Consumer issues in Food Sector

Q. Whether the company was negligent in producing the bottle as well as the soft drinks called ‘Fanta’ wherein insects were found inside a sealed bottle of the company?

After considering all the evidences, NCDRC held that as the Company did not try to help and provide any assistance to the Laboratory personnel and no efforts were made by the Company regarding the origin of that bottle. Prima facie, it appears that this bottle belongs to the Company. The Court added that the case stands proved against the company and thereby dismissed the revision petition. While upholding the order of State Commission, NCDRC awarded Rs. 10,000/- compensation to the consumer who found insects in “Fanta” bottle.

Hindustan Coca-Cola Beverages Pvt. Ltd. v. Purushottam Gaur MANU/CF/0392/2014

Q. Whether the Respondent is a “consumer” within the meaning of the Consumer Protection Act, 1986 if she cultivated a crop for the appellant who failed to buy it back?

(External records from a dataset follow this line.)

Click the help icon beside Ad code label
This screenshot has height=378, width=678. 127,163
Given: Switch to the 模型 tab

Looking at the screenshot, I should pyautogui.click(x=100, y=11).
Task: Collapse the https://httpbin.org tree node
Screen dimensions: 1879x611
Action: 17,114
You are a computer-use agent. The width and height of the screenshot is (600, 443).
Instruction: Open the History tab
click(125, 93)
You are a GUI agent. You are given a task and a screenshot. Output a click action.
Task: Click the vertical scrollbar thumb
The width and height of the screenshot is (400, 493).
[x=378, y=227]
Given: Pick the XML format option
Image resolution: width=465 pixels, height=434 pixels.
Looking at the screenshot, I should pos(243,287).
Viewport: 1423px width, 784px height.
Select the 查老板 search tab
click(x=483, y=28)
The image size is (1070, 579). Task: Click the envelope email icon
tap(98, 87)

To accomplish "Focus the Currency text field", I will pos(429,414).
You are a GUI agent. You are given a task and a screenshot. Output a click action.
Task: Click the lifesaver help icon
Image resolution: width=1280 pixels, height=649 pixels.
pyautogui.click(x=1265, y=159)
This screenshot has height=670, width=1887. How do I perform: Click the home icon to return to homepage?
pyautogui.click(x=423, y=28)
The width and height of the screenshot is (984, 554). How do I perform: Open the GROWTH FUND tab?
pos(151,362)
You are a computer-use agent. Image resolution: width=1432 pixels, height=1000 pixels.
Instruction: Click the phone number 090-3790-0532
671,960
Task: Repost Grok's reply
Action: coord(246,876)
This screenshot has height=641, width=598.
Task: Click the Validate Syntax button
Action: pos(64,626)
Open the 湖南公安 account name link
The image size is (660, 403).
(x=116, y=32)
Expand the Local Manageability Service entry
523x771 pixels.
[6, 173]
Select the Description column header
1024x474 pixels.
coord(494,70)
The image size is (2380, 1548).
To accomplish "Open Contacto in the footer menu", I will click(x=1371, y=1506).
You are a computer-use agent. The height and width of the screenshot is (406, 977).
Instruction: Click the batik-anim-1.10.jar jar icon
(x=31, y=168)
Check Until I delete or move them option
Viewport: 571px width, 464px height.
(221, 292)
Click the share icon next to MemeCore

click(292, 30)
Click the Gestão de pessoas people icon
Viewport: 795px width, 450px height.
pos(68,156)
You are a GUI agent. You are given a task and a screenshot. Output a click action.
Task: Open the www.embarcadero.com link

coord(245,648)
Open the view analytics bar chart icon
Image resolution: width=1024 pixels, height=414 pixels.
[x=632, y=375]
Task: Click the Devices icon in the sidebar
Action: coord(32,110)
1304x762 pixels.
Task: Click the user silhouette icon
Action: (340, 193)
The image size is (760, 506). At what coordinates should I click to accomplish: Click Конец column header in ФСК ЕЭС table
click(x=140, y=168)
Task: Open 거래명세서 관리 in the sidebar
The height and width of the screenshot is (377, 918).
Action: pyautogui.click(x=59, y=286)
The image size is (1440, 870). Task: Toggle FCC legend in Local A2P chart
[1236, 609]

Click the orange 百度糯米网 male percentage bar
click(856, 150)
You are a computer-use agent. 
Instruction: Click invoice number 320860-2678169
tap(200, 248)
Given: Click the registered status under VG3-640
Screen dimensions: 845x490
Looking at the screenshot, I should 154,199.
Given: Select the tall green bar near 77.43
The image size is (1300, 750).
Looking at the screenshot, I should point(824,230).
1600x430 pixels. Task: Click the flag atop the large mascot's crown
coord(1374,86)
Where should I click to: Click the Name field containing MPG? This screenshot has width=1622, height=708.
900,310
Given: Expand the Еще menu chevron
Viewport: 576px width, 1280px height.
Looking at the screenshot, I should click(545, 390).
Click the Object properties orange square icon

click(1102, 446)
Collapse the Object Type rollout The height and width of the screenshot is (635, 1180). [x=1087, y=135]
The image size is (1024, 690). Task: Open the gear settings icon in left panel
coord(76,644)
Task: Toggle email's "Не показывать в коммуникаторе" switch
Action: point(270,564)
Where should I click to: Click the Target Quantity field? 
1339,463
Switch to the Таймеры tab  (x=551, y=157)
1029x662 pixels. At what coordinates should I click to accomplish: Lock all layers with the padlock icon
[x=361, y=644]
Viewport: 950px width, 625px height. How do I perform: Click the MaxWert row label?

The NCDRC held that the Respondent was a “consumer” within the meaning of Section 2(1)(d) of the 1986 Act it held that the covenants entered into between the parties were in the nature of both sale of product and rendering of service, since the Appellant had agreed to provide wet musli for growing for the Respondent. Further, we cannot say that the agreement was entered into for a commercial purpose because the Respondent had started cultivation of musli for eking out a livelihood for herself. Thus, when a farmer purchases goods or avails services in order to grow produce in order to eke out a livelihood, the fact that the said produce is being sold back to the seller or service provider or to a third party cannot stand in the way of the farmer amounting to a “consumer”.

Nandan Biomatrix v. S. Ambika Devi MANU/SC/0291/2020

Q. Whether alleged failure to take appropriate action in terms of the Food Safety Act against the seller of the alleged contaminated goods fall under the Consumer Protection Act?

In taking action in terms of the Food Safety Act, the Petitioner performs its statutory obligations and does not render service to a person who buys goods from a private person. No element of rendering services as understood in the context of Consumer Protection Act is involved in performance of the said statutory obligations. Therefore, neither the Complainant can be said to be the consumer of the Petitioner nor was there any scope for awarding compensation under the provisions of the Consumer Protection Act against the Petitioner, on account of the alleged failure to take appropriate action in terms of the Food Safety Act against the seller of the alleged contaminated goods. If the Petitioner had failed to perform its statutory obligations under the Food Safety Act despite receipt of complaint from the Complainant, the appropriate remedy for the Complainant was to approach the concerned High Court by way of a writ petition and a consumer complaint against the Petitioner was entirely misconceived.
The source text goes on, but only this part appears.